(Task to complete):
Begin at the line holding "Task: Click the Record save button" and set down exactly each line through the last one below, omitting pictures. Include nothing else.

(Data for this task):
....................

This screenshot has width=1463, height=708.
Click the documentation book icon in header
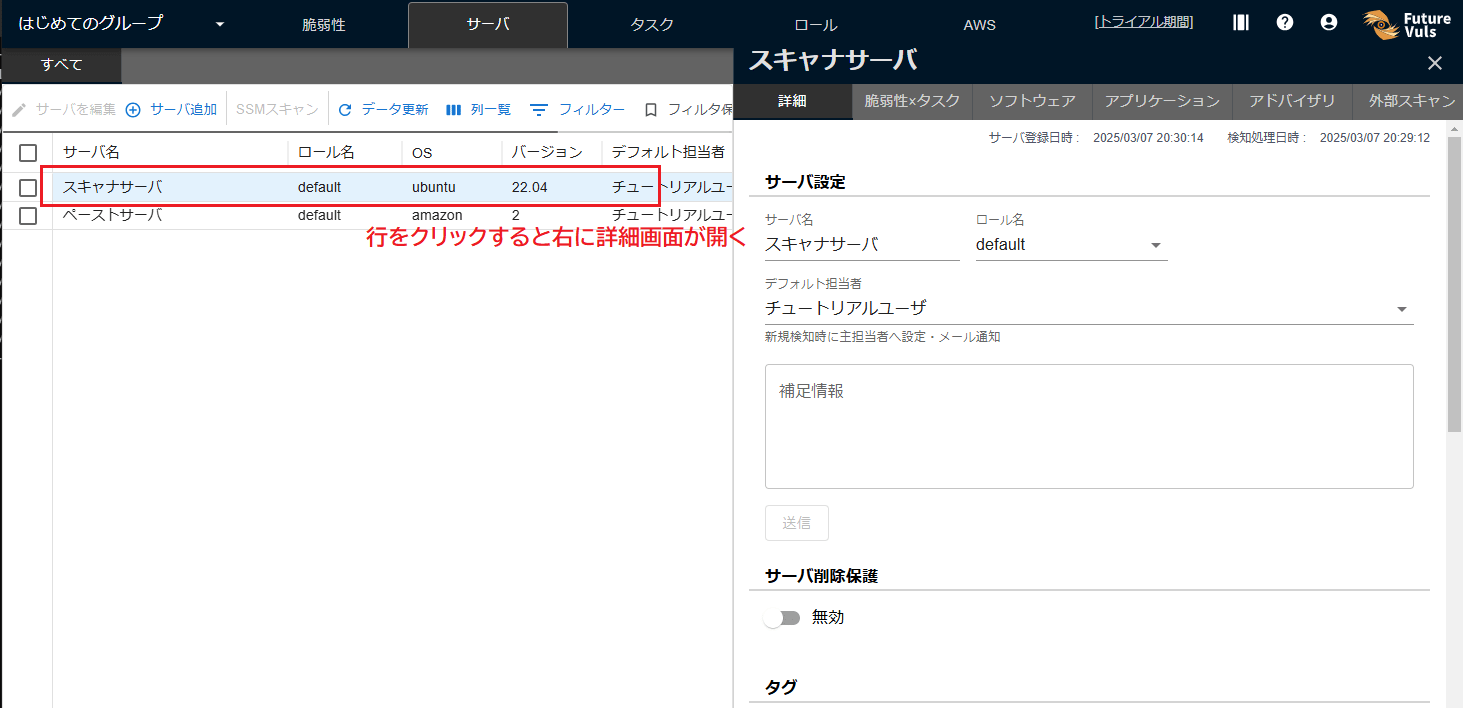1241,22
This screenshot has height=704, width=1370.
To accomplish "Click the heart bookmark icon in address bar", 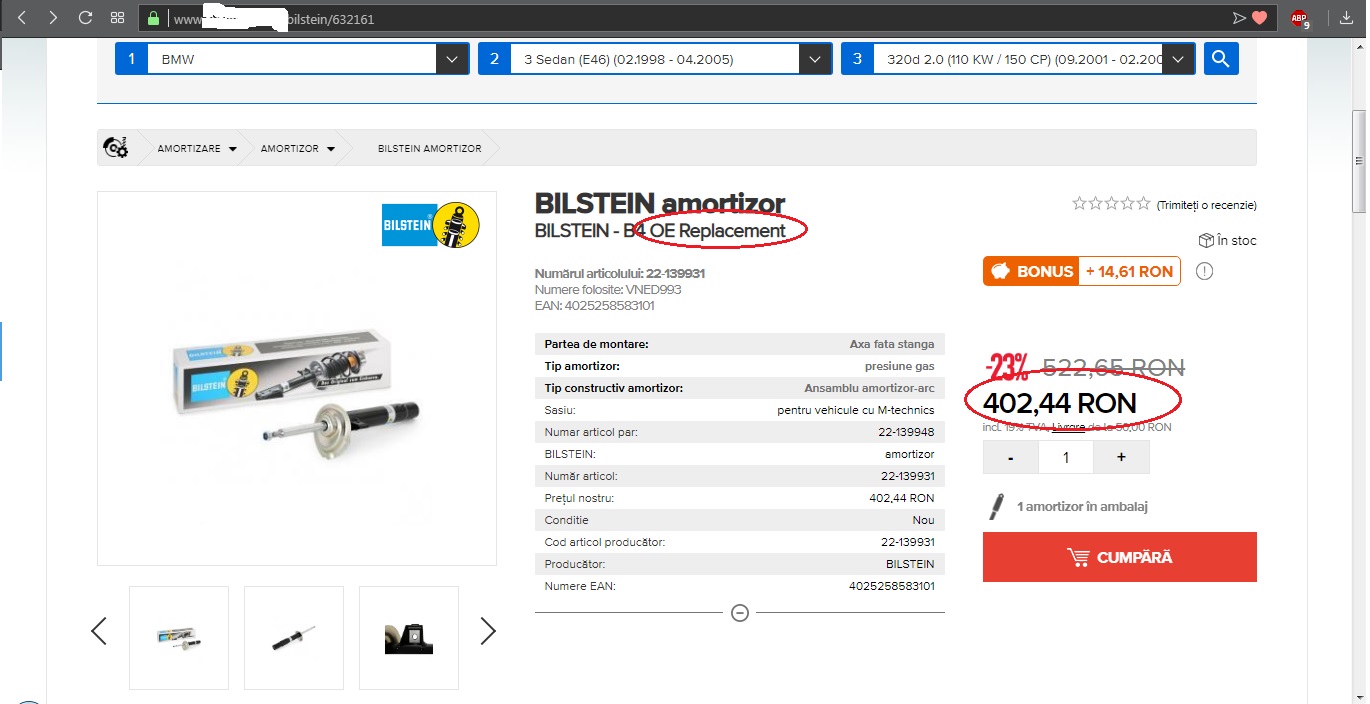I will 1260,18.
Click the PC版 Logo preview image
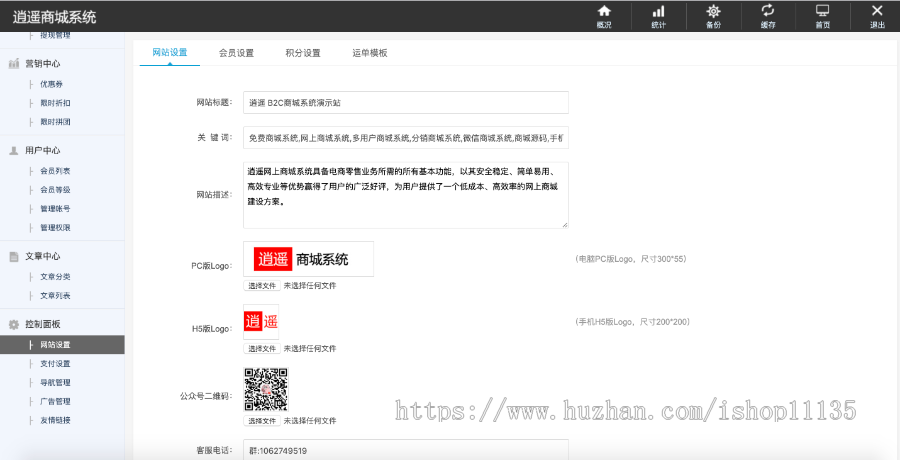 tap(308, 259)
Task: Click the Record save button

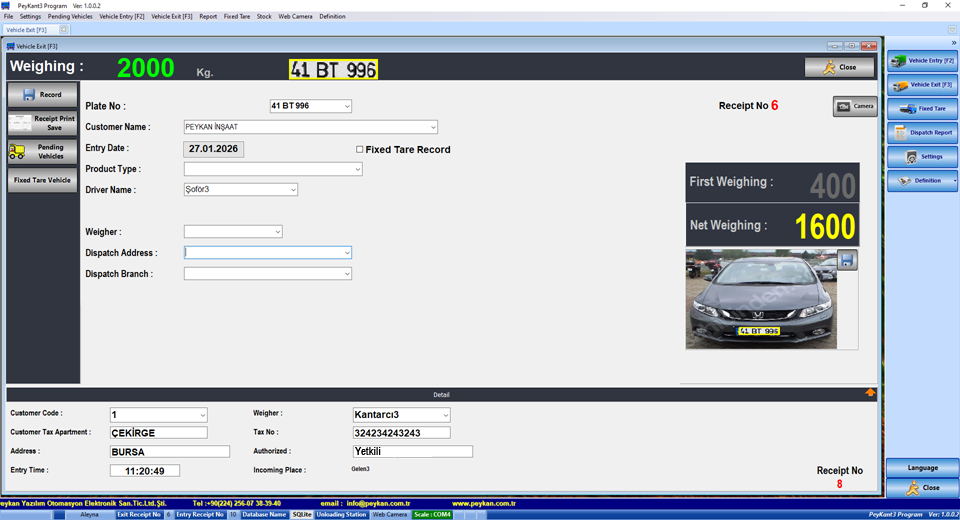Action: 42,95
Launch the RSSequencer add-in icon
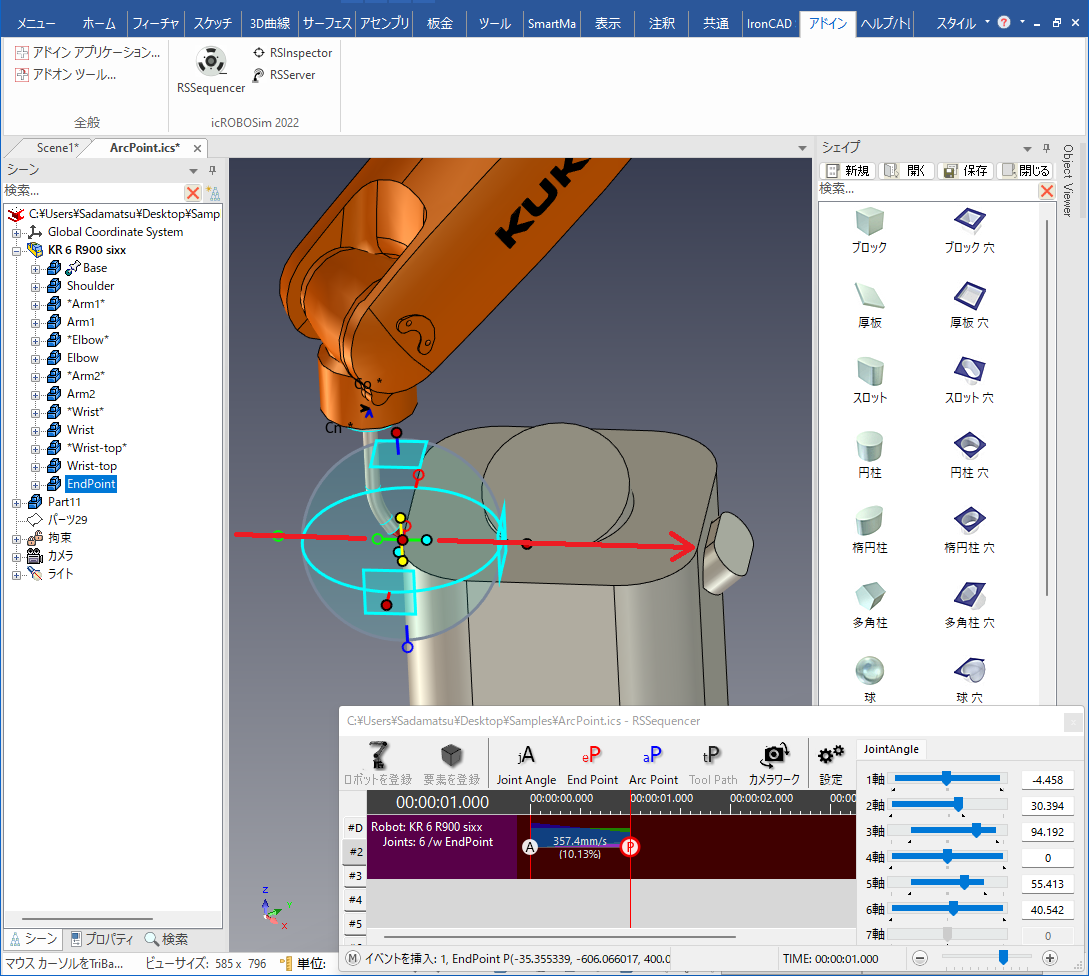The height and width of the screenshot is (976, 1089). point(210,69)
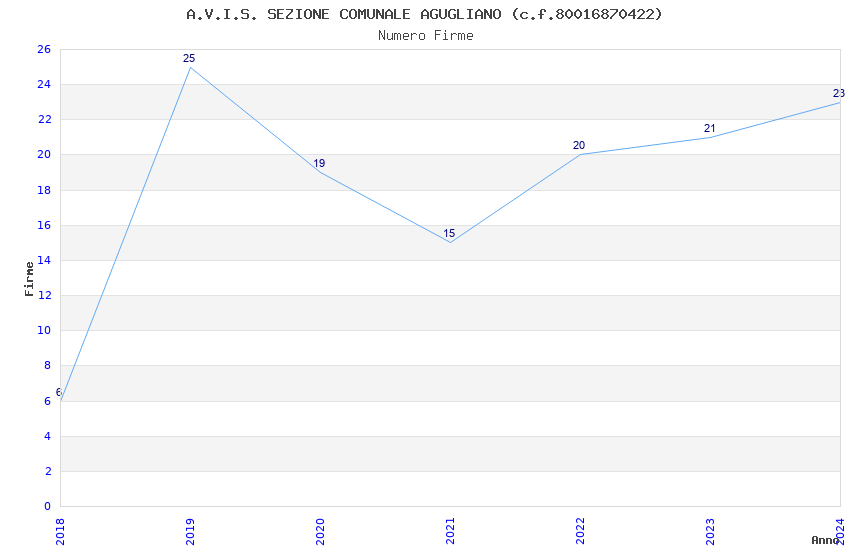Select the 2021 x-axis year label

tap(450, 532)
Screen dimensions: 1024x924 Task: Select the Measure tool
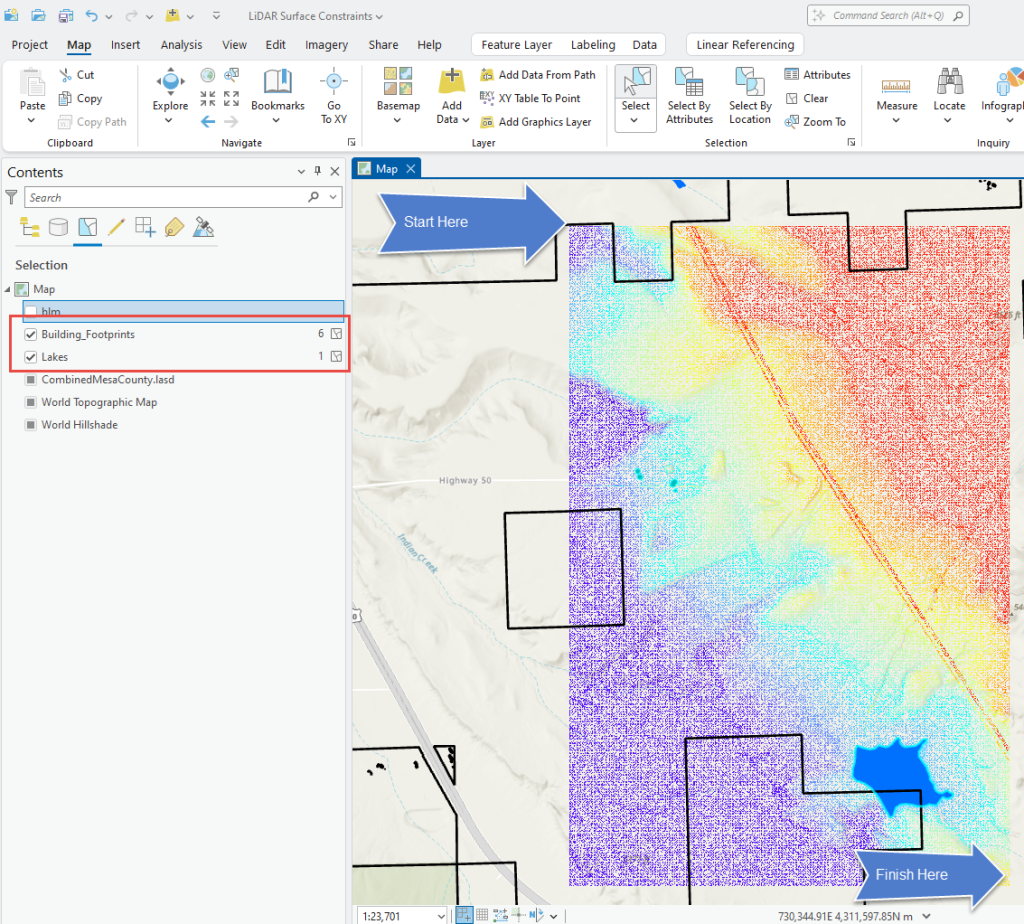coord(896,90)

....................

(Exercise solution):
Task: Click the Record save button

Action: 42,95
Launch the RSSequencer add-in icon
The height and width of the screenshot is (976, 1089). point(210,69)
Select the 2021 x-axis year label

tap(450, 532)
Screen dimensions: 1024x924 Task: Select the Measure tool
coord(896,90)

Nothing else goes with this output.